SET PROBLEM: Copy out the data below, from the line with "You are a computer-use agent. 574x201 pixels." through the end of the data, and leave the pictures out of your answer.

GIVEN DATA:
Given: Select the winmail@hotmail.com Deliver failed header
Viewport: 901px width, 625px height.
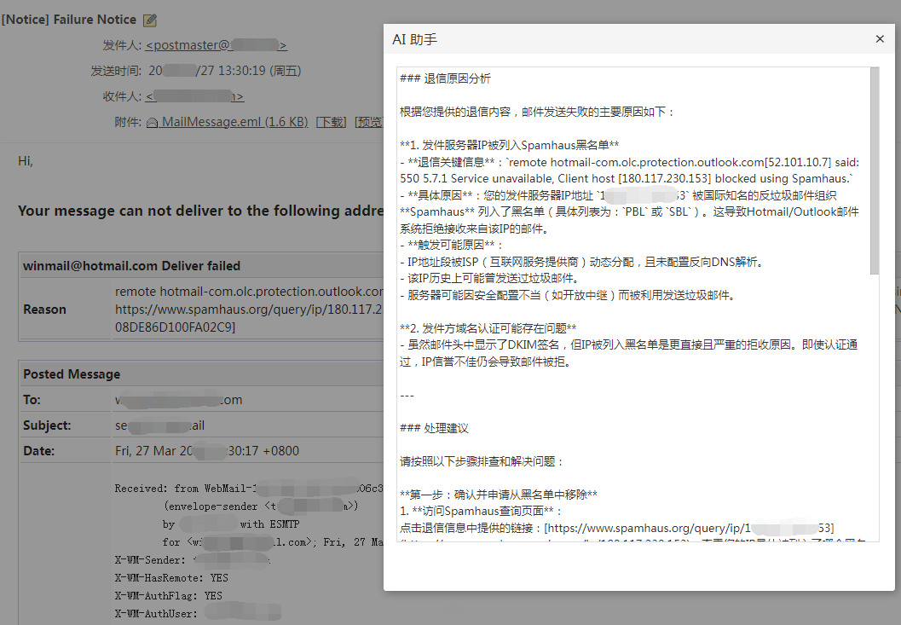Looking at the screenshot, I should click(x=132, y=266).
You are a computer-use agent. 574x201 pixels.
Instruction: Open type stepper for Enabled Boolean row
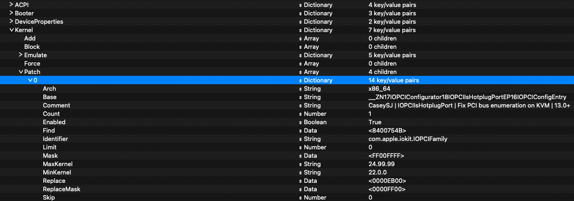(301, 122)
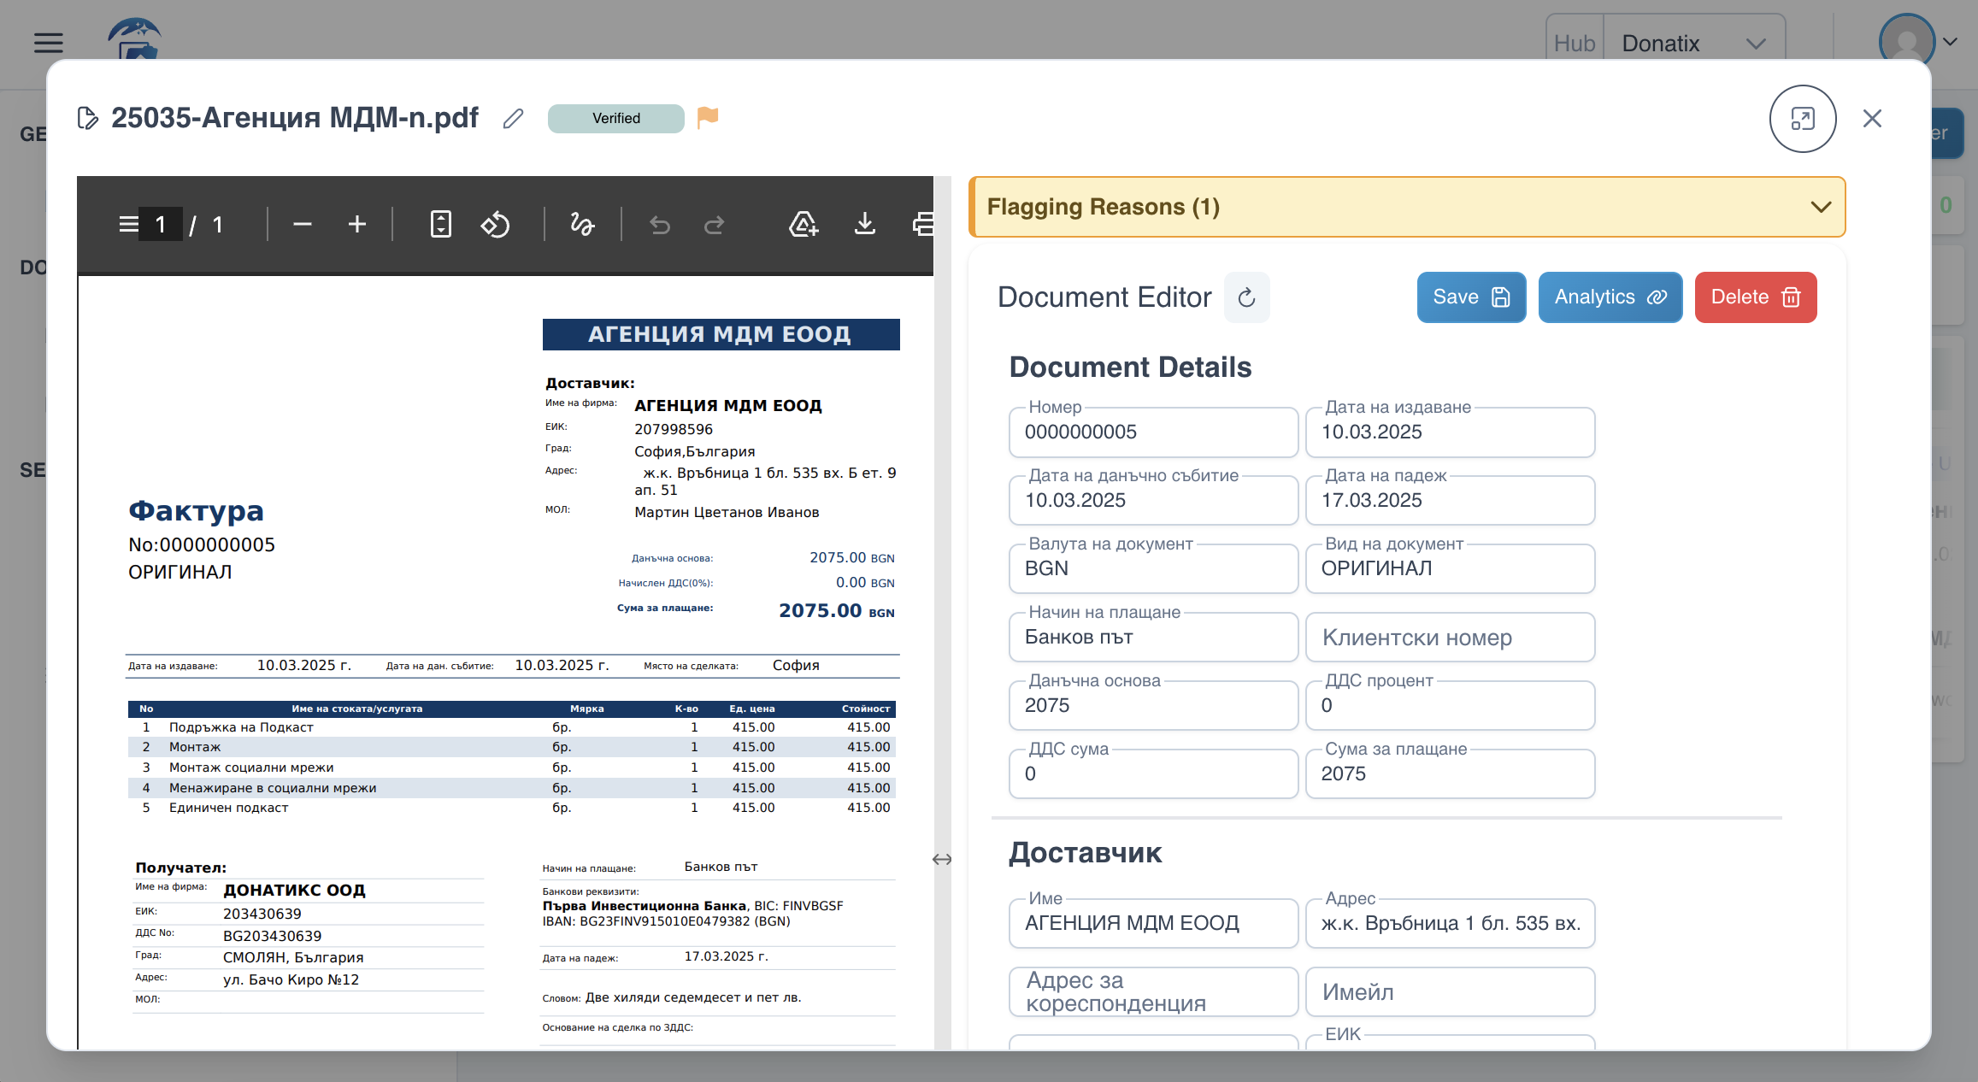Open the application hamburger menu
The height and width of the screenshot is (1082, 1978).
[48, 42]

EXERCISE RESULT:
You are a computer-use agent. 574x201 pixels.
Instruction: Open type stepper for Enabled Boolean row
(301, 122)
Open the application hamburger menu
The height and width of the screenshot is (1082, 1978).
[48, 42]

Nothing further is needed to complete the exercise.